Une forte hausse des crédits à l’accession à la propriété

Le taux de détention des crédits immobiliers continue sa progression, pour s’établir à un bon niveau en 2017 à 30,8% (contre 30,7% en 2016), sous l’effet combiné d’un dynamisme de la demande et de conditions de crédits toujours très favorables. La part des ménages qui accèdent à la propriété atteint un des niveaux les plus élevés observés depuis le début des années 2000 (23,1%).

Depuis deux années, en effet, la demande de crédits immobiliers bénéficie du dynamisme de l’accession à la propriété et de l’investissement locatif privé. En revanche, les crédits destinés au financement des travaux sont toujours en recul.

Les ménages sont plus attentifs à la préparation de leurs projets, comme la montée de l’apport personnel observée au cours des dernières années permet de l’illustrer : ce qui se traduit notamment par le maintien à bas niveau de la sinistralité bancaire. C’est aussi ce qui se constate pour les crédits à la consommation, avec le recentrage de leur usage afin de financer, pour l’essentiel, la réalisation de projets patrimoniaux et d’amélioration de leur cadre de vie.

Un sentiment d’amélioration de la situation financière depuis 3 ans

De meilleures conditions de crédits et une évolution plus favorable du pouvoir d’achat ont de quoi rendre les Français un peu plus optimistes.

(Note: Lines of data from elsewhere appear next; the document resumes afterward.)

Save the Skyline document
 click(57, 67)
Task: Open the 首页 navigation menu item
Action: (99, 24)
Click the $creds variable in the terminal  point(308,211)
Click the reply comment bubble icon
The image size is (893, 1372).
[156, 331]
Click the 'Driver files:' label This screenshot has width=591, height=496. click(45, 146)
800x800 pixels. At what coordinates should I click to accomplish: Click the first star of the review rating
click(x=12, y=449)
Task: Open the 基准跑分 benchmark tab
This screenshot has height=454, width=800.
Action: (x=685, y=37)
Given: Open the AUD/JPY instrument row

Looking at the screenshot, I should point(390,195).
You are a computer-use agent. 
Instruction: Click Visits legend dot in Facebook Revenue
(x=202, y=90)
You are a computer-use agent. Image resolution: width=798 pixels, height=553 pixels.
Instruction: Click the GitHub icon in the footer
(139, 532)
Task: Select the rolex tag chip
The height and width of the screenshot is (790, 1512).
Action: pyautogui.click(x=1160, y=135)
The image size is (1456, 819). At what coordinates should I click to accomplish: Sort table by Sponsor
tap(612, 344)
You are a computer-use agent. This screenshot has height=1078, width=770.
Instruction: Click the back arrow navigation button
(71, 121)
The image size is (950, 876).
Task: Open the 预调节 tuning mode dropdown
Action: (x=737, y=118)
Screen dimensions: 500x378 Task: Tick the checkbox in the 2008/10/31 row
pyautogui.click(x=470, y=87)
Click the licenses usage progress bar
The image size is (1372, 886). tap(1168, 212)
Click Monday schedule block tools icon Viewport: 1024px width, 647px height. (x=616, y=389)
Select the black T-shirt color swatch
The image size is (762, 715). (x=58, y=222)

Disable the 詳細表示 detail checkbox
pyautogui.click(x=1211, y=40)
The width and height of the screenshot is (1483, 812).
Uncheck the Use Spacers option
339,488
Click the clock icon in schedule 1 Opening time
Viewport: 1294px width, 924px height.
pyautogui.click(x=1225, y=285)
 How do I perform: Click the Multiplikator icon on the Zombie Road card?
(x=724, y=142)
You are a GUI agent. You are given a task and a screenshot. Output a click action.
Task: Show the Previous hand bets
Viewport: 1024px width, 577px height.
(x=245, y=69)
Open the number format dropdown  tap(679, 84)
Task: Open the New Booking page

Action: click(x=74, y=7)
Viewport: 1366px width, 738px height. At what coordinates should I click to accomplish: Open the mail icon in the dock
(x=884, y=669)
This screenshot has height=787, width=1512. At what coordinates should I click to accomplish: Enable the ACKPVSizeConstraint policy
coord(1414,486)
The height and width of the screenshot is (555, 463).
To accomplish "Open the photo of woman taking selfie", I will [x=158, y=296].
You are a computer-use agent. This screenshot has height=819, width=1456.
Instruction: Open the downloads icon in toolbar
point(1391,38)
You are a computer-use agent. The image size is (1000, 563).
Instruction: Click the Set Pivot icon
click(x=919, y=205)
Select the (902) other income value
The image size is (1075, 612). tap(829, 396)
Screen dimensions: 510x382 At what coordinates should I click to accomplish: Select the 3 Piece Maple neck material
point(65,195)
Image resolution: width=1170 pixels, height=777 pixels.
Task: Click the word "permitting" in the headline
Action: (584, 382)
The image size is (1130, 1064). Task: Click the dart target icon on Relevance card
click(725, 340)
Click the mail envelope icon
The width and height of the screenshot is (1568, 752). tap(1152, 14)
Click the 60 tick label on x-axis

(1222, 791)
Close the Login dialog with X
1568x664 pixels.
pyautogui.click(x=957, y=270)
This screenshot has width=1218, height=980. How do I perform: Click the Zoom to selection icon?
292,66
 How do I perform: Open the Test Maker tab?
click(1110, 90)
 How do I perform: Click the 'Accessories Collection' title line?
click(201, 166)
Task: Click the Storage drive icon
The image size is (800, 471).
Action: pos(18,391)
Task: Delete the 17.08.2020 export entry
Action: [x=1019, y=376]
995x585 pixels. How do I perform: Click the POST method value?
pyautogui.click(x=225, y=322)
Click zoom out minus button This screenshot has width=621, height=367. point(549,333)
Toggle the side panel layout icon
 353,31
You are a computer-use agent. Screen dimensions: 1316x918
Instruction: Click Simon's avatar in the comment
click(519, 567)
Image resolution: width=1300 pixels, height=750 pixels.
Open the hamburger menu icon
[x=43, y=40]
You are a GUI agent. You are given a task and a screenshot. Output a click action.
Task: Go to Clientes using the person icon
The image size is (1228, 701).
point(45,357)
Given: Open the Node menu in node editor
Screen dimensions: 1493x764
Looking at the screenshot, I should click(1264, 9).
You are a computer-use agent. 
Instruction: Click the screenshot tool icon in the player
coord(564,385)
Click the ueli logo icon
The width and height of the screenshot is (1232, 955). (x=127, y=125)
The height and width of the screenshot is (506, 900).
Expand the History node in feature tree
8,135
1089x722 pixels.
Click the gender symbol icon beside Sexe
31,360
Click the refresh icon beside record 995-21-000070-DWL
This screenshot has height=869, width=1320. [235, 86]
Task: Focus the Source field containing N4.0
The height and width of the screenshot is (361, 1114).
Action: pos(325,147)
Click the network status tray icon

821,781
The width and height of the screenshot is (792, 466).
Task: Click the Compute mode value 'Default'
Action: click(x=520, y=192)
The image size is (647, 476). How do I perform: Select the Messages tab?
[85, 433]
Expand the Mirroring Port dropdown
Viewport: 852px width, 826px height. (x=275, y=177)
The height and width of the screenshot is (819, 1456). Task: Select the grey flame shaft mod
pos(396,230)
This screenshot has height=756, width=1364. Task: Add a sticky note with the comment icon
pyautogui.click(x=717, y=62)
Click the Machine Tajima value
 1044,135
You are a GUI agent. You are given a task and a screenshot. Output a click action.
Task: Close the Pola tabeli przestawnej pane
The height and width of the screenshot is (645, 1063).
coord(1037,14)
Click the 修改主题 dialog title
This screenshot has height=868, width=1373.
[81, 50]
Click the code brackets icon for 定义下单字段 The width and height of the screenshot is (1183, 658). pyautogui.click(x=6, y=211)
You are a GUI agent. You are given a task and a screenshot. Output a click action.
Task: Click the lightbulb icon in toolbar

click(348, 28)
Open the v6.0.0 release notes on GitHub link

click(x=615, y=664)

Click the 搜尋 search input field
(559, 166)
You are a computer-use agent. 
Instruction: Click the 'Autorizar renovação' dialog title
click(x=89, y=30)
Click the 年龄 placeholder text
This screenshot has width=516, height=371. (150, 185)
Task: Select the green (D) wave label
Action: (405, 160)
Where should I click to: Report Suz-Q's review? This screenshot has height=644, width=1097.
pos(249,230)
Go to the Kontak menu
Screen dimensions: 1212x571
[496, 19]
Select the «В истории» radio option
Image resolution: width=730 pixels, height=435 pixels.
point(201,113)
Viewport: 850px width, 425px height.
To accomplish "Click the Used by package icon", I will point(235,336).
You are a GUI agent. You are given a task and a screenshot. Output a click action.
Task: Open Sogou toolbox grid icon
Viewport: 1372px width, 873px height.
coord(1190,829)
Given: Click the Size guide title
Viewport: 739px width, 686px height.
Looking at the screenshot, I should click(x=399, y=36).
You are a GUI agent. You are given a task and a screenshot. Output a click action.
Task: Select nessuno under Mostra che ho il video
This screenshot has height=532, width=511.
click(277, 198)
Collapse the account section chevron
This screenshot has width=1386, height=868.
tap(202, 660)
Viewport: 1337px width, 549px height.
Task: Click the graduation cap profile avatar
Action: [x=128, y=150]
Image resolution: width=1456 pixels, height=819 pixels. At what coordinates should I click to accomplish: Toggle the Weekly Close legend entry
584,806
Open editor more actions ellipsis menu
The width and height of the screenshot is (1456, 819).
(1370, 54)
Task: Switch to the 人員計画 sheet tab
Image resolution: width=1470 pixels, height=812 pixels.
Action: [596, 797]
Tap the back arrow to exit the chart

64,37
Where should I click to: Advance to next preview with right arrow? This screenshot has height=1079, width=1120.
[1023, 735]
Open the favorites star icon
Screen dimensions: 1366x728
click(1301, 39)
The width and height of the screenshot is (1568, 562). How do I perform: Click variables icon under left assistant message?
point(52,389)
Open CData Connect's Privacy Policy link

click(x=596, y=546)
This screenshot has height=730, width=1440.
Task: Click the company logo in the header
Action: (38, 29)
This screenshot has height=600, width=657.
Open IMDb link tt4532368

Ainsi en 2017, en réponse à l’amélioration ressentie de leur situation budgétaire et financière et à leur regain d’optimisme, les ménages estiment que le poids des charges de remboursement de leurs crédits s’est nettement allégé : 14,0% des ménages considèrent que les charges de remboursement sont trop ou beaucoup trop élevées (contre 15,0% en 2016, 15,4% en 2015 et 16,4% en 2014), alors que la part de ceux qui estiment que ces charges sont supportables ou très supportables progresse encore pour s’établir maintenant à 49,7% (contre 49,2% en 2016, 48,4% en 2015 et 47,3% en 2014).

Une demande de crédits qui se maintient à un haut niveau

Les intentions de souscription de crédits immobiliers se maintiennent à un niveau élevé de 5% pour 2017. Et côté crédit à la consommation, l’Observatoire des Crédits aux Ménages souligne également un redressement des intentions de souscription, pour atteindre 3,9% en 2017 (contre 3,6% en 2016).